◆ Data ◆
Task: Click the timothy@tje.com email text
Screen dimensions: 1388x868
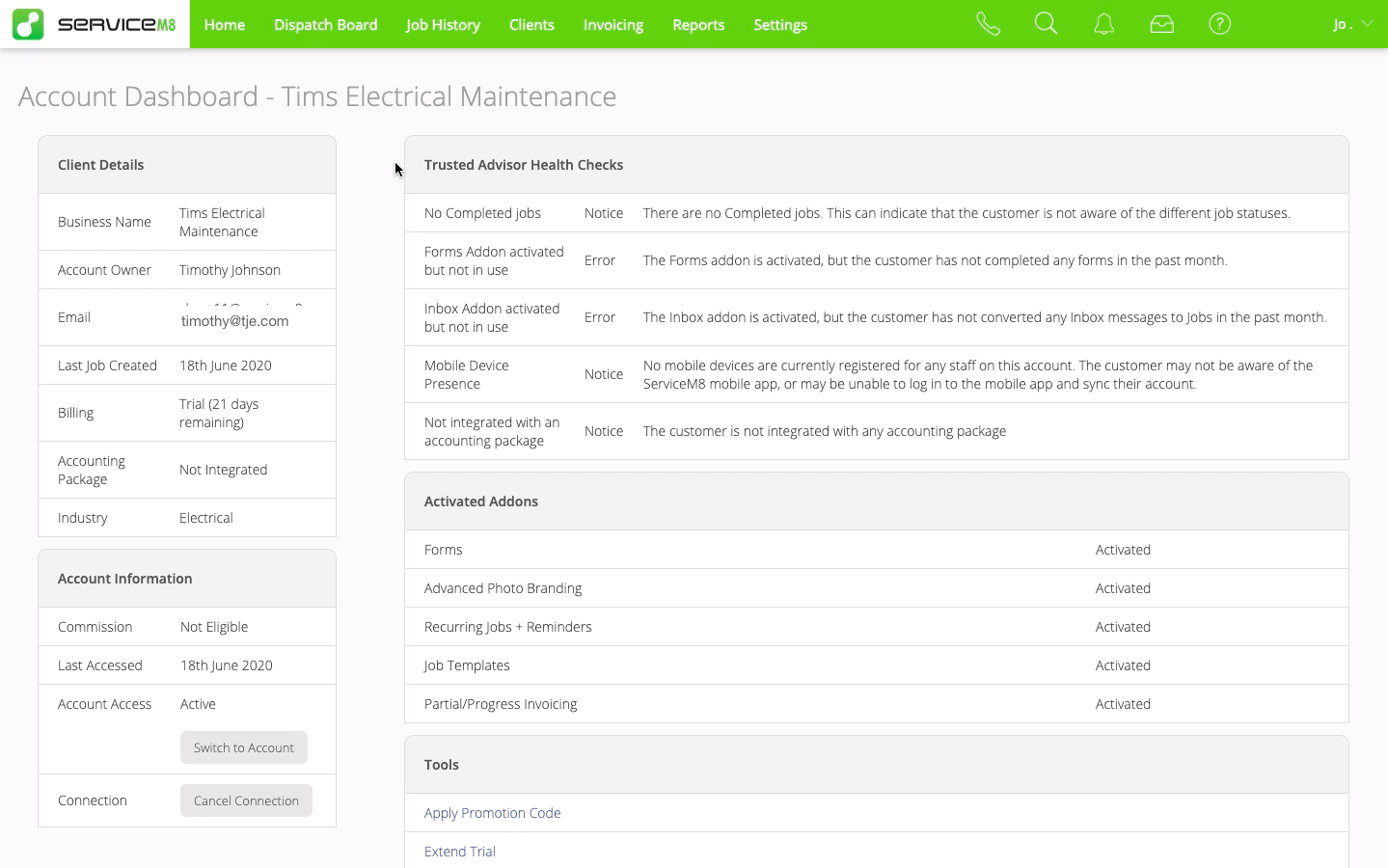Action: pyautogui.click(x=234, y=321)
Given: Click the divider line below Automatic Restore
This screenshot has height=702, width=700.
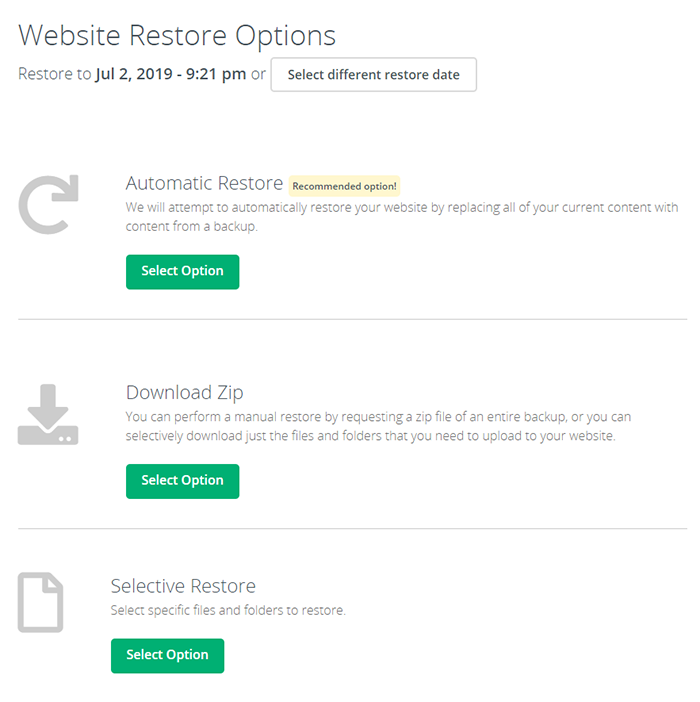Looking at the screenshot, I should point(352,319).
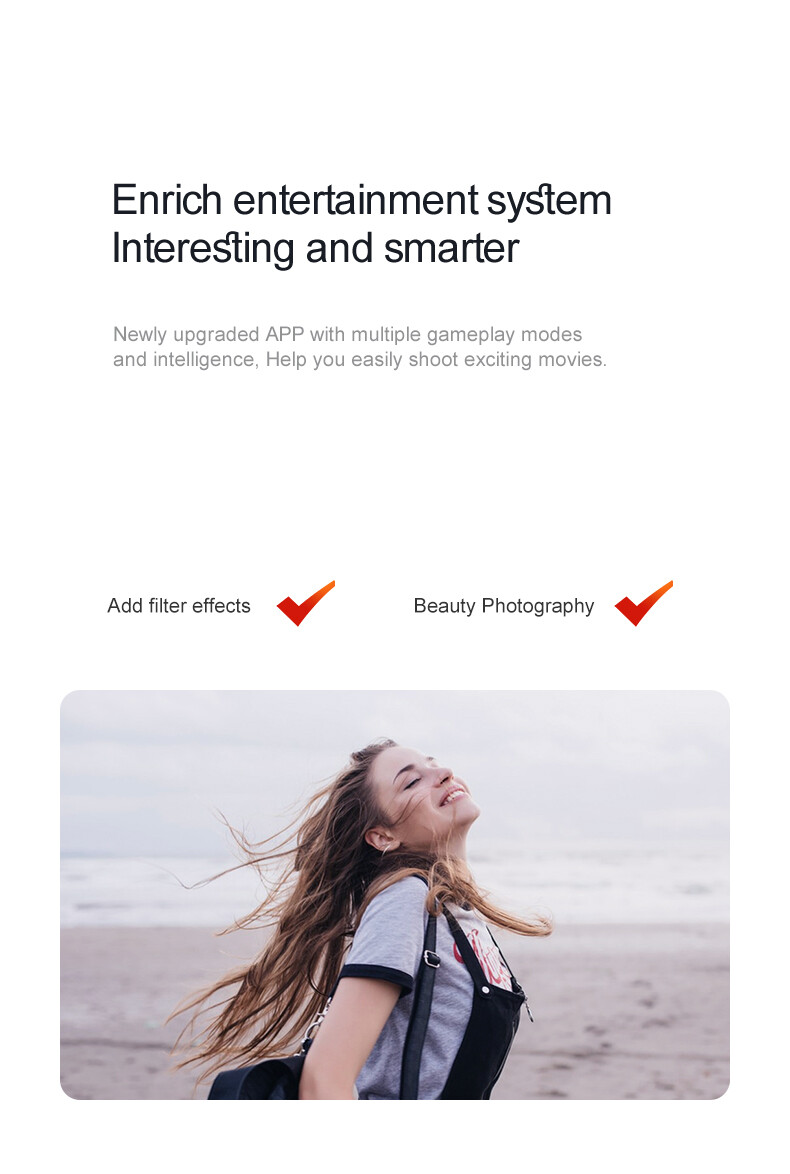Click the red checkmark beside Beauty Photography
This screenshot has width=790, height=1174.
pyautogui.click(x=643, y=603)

◆ Your task ◆
Start to finish, write out the data above exactly, omitting all pictures.

◆ Answer to this task ◆
Task: Click the timothy@tje.com email text
Screen dimensions: 1388x868
Action: pyautogui.click(x=234, y=321)
Given: Click the divider line below Automatic Restore
This screenshot has height=702, width=700.
Looking at the screenshot, I should point(352,319).
Click the red checkmark beside Beauty Photography
This screenshot has width=790, height=1174.
pyautogui.click(x=643, y=603)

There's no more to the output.